The latest example is Energy Impact Partners (EIP), an investment firm focused on sustainable energy startups, which announced Thursday the close of its latest flagship fund at more than $1 billion.
Founded in 2015, the firm has made over 75 investments, including those in decarbonization startup Enchanted Rock and Arcadia, which helps enterprises and consumers access clean energy sources.
“Climate tech is now mainstream and the world is starting to realize that climate and ESG is not limited to utilities, energy companies and the automotive industry … it affects everybody,” said Hans Kobler, founder and managing partner of EIP.
The new vehicle aims to advance the global push toward a zero-carbon economy. EIP has more than $2 billion in assets under management across early-stage, venture, growth, credit and infrastructure investments.

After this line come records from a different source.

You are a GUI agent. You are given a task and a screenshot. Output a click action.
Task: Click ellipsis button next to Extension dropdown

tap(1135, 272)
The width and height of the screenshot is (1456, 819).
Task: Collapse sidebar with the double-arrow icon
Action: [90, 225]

“This fund signals a continuation of the climate tech bull market, is visionary and yet highly calculated as climate tech VC delivers five times the average returns and public climate technology companies outperformed the Nasdaq by more than two times this year,” said Svenja Telle, an analyst at PitchBook.
Southern Company, Microsoft, Duke Energy and Xcel Energy contributed to the fund, among others.
It is estimated that existing technologies can reduce up to 65% of emissions needed to reach net-zero by 2050, but we still face a technology gap of 35% to get there, according to a recent Emerging Tech Report by PitchBook. “Venture capital will play a crucial role in this by investing into startups that can scale those technological breakthroughs,” said Telle.
VC investment into the sector through the third quarter topped $30.8 billion across 783 deals, according to the report.
The power grid is an engineering marvel of the 20th century, but recent efforts toward electrification is adding a lot of stress to its aging infrastructure. We need better transmission and distribution infrastructure, smarter buildings, bridge solutions and micro-grids to lay the foundation for the net-zero future, said Kobler.
“While everyone wants to go clean, you need to balance that and ensure it is affordable and reliable … investors that understand this will do well,” said Kobler.